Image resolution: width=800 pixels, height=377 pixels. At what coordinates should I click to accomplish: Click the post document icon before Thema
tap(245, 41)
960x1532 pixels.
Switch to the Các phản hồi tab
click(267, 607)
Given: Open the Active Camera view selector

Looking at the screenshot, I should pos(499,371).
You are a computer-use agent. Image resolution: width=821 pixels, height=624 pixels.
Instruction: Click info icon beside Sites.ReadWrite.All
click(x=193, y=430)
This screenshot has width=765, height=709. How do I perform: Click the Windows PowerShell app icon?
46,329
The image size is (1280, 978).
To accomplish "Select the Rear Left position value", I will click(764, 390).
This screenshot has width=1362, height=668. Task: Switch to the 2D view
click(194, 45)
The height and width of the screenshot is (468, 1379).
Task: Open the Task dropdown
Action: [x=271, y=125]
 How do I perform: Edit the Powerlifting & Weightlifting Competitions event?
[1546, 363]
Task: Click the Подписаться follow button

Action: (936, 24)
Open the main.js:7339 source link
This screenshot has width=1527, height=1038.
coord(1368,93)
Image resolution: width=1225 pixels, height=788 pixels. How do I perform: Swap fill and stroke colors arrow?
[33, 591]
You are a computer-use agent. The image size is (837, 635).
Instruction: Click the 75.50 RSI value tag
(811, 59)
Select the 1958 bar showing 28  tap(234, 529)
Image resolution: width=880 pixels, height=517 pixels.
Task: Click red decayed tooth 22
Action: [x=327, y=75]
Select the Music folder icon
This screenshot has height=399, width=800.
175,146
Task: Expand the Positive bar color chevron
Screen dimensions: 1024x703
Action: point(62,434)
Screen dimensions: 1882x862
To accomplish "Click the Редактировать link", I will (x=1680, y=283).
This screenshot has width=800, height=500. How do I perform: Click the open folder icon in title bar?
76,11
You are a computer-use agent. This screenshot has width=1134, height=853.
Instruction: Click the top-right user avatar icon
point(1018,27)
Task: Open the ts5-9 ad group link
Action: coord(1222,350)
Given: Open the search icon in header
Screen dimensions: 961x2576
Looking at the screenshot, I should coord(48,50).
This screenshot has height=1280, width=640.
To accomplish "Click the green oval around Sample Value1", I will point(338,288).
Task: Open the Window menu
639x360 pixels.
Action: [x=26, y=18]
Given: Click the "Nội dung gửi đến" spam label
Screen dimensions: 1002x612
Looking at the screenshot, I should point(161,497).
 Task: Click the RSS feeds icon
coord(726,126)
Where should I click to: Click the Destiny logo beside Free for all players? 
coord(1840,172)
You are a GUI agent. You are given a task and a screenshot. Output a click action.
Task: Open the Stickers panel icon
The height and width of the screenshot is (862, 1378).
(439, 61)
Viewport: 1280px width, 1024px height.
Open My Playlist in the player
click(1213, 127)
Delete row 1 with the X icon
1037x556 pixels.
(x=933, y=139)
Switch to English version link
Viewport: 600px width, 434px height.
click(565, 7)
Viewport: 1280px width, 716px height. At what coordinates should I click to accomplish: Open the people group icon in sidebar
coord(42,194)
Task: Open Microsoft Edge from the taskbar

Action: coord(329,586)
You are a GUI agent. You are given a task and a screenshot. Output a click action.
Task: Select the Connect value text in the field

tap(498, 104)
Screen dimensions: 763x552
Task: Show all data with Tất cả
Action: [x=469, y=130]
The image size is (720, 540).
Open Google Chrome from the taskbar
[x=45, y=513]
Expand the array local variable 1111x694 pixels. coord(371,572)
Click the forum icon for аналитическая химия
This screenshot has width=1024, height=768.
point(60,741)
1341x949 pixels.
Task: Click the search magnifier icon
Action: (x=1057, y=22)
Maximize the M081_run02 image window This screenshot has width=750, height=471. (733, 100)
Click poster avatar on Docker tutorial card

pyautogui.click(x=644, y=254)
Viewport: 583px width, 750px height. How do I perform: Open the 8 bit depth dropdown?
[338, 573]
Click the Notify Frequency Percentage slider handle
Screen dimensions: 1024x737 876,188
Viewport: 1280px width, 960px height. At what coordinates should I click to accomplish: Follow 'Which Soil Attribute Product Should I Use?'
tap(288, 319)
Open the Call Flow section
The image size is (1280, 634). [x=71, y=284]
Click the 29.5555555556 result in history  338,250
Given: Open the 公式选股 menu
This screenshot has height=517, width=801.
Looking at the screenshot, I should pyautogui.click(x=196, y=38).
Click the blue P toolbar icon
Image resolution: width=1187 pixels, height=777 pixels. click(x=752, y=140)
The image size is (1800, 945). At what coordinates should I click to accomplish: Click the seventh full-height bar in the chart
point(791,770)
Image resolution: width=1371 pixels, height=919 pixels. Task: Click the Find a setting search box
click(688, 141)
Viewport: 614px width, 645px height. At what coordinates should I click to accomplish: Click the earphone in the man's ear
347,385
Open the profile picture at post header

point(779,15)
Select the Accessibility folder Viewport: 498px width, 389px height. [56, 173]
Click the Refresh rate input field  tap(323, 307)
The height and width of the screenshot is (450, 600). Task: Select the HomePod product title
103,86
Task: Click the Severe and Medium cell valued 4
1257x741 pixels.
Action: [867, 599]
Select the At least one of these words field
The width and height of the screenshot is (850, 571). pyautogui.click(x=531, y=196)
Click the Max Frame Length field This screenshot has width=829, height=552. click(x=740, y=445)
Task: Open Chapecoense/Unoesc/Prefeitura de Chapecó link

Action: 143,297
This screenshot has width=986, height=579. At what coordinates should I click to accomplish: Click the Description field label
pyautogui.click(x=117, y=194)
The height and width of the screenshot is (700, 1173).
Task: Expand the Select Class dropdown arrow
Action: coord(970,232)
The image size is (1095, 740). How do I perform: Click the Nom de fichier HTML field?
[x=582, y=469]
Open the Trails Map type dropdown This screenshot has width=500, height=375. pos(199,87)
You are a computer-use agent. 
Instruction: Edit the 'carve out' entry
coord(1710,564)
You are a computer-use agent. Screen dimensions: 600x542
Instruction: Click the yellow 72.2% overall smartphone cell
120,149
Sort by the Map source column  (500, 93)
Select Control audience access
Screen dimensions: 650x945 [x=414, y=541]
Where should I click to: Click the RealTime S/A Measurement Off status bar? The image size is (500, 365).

Exercise prompt:
Now output the listing above, exactly as it appears.

The completed task:
Image resolution: width=800 pixels, height=377 pixels. At what coordinates should I click to accomplish: Click the post document icon before Thema
tap(245, 41)
960x1532 pixels.
Switch to the Các phản hồi tab
click(267, 607)
Given: Open the Active Camera view selector

Looking at the screenshot, I should pos(499,371).
You are a computer-use agent. Image resolution: width=821 pixels, height=624 pixels.
Instruction: Click info icon beside Sites.ReadWrite.All
click(x=193, y=430)
This screenshot has width=765, height=709. How do I perform: Click the Windows PowerShell app icon?
46,329
The image size is (1280, 978).
To accomplish "Select the Rear Left position value", I will click(764, 390).
This screenshot has width=1362, height=668. Task: Switch to the 2D view
click(194, 45)
The height and width of the screenshot is (468, 1379).
Task: Open the Task dropdown
Action: [x=271, y=125]
 How do I perform: Edit the Powerlifting & Weightlifting Competitions event?
[1546, 363]
Task: Click the Подписаться follow button

Action: (936, 24)
Open the main.js:7339 source link
This screenshot has width=1527, height=1038.
coord(1368,93)
Image resolution: width=1225 pixels, height=788 pixels. How do I perform: Swap fill and stroke colors arrow?
[33, 591]
You are a computer-use agent. The image size is (837, 635).
Instruction: Click the 75.50 RSI value tag
(811, 59)
Select the 1958 bar showing 28  tap(234, 529)
Image resolution: width=880 pixels, height=517 pixels.
Task: Click red decayed tooth 22
Action: [x=327, y=75]
Select the Music folder icon
This screenshot has height=399, width=800.
175,146
Task: Expand the Positive bar color chevron
Screen dimensions: 1024x703
Action: point(62,434)
Screen dimensions: 1882x862
To accomplish "Click the Редактировать link", I will (x=1680, y=283).
This screenshot has width=800, height=500. How do I perform: Click the open folder icon in title bar?
76,11
You are a computer-use agent. This screenshot has width=1134, height=853.
Instruction: Click the top-right user avatar icon
point(1018,27)
Task: Open the ts5-9 ad group link
Action: coord(1222,350)
Given: Open the search icon in header
Screen dimensions: 961x2576
Looking at the screenshot, I should coord(48,50).
This screenshot has height=1280, width=640.
To accomplish "Click the green oval around Sample Value1", I will point(338,288).
Task: Open the Window menu
639x360 pixels.
Action: [x=26, y=18]
Given: Click the "Nội dung gửi đến" spam label
Screen dimensions: 1002x612
Looking at the screenshot, I should point(161,497).
 Task: Click the RSS feeds icon
coord(726,126)
Where should I click to: Click the Destiny logo beside Free for all players? 
coord(1840,172)
You are a GUI agent. You are given a task and a screenshot. Output a click action.
Task: Open the Stickers panel icon
The height and width of the screenshot is (862, 1378).
(439, 61)
Viewport: 1280px width, 1024px height.
Open My Playlist in the player
click(1213, 127)
Delete row 1 with the X icon
1037x556 pixels.
(x=933, y=139)
Switch to English version link
Viewport: 600px width, 434px height.
click(565, 7)
Viewport: 1280px width, 716px height. At what coordinates should I click to accomplish: Open the people group icon in sidebar
coord(42,194)
Task: Open Microsoft Edge from the taskbar

Action: coord(329,586)
You are a GUI agent. You are given a task and a screenshot. Output a click action.
Task: Select the Connect value text in the field

tap(498, 104)
Screen dimensions: 763x552
Task: Show all data with Tất cả
Action: [x=469, y=130]
The image size is (720, 540).
Open Google Chrome from the taskbar
[x=45, y=513]
Expand the array local variable 1111x694 pixels. coord(371,572)
Click the forum icon for аналитическая химия
This screenshot has width=1024, height=768.
point(60,741)
1341x949 pixels.
Task: Click the search magnifier icon
Action: (x=1057, y=22)
Maximize the M081_run02 image window This screenshot has width=750, height=471. (733, 100)
Click poster avatar on Docker tutorial card

pyautogui.click(x=644, y=254)
Viewport: 583px width, 750px height. How do I perform: Open the 8 bit depth dropdown?
[338, 573]
Click the Notify Frequency Percentage slider handle
Screen dimensions: 1024x737 876,188
Viewport: 1280px width, 960px height. At what coordinates should I click to accomplish: Follow 'Which Soil Attribute Product Should I Use?'
tap(288, 319)
Open the Call Flow section
The image size is (1280, 634). [x=71, y=284]
Click the 29.5555555556 result in history  338,250
Given: Open the 公式选股 menu
This screenshot has height=517, width=801.
Looking at the screenshot, I should pyautogui.click(x=196, y=38).
Click the blue P toolbar icon
Image resolution: width=1187 pixels, height=777 pixels. click(x=752, y=140)
The image size is (1800, 945). At what coordinates should I click to accomplish: Click the seventh full-height bar in the chart
point(791,770)
Image resolution: width=1371 pixels, height=919 pixels. Task: Click the Find a setting search box
click(688, 141)
Viewport: 614px width, 645px height. At what coordinates should I click to accomplish: Click the earphone in the man's ear
347,385
Open the profile picture at post header

point(779,15)
Select the Accessibility folder Viewport: 498px width, 389px height. [56, 173]
Click the Refresh rate input field  tap(323, 307)
The height and width of the screenshot is (450, 600). Task: Select the HomePod product title
103,86
Task: Click the Severe and Medium cell valued 4
1257x741 pixels.
Action: [867, 599]
Select the At least one of these words field
The width and height of the screenshot is (850, 571). pyautogui.click(x=531, y=196)
Click the Max Frame Length field This screenshot has width=829, height=552. click(x=740, y=445)
Task: Open Chapecoense/Unoesc/Prefeitura de Chapecó link

Action: 143,297
This screenshot has width=986, height=579. At what coordinates should I click to accomplish: Click the Description field label
pyautogui.click(x=117, y=194)
The height and width of the screenshot is (700, 1173).
Task: Expand the Select Class dropdown arrow
Action: coord(970,232)
The image size is (1095, 740). How do I perform: Click the Nom de fichier HTML field?
[x=582, y=469]
Open the Trails Map type dropdown This screenshot has width=500, height=375. pos(199,87)
You are a computer-use agent. 
Instruction: Edit the 'carve out' entry
coord(1710,564)
You are a computer-use agent. Screen dimensions: 600x542
Instruction: Click the yellow 72.2% overall smartphone cell
120,149
Sort by the Map source column  (500, 93)
Select Control audience access
Screen dimensions: 650x945 [x=414, y=541]
Where should I click to: Click the RealTime S/A Measurement Off status bar? The image size is (500, 365).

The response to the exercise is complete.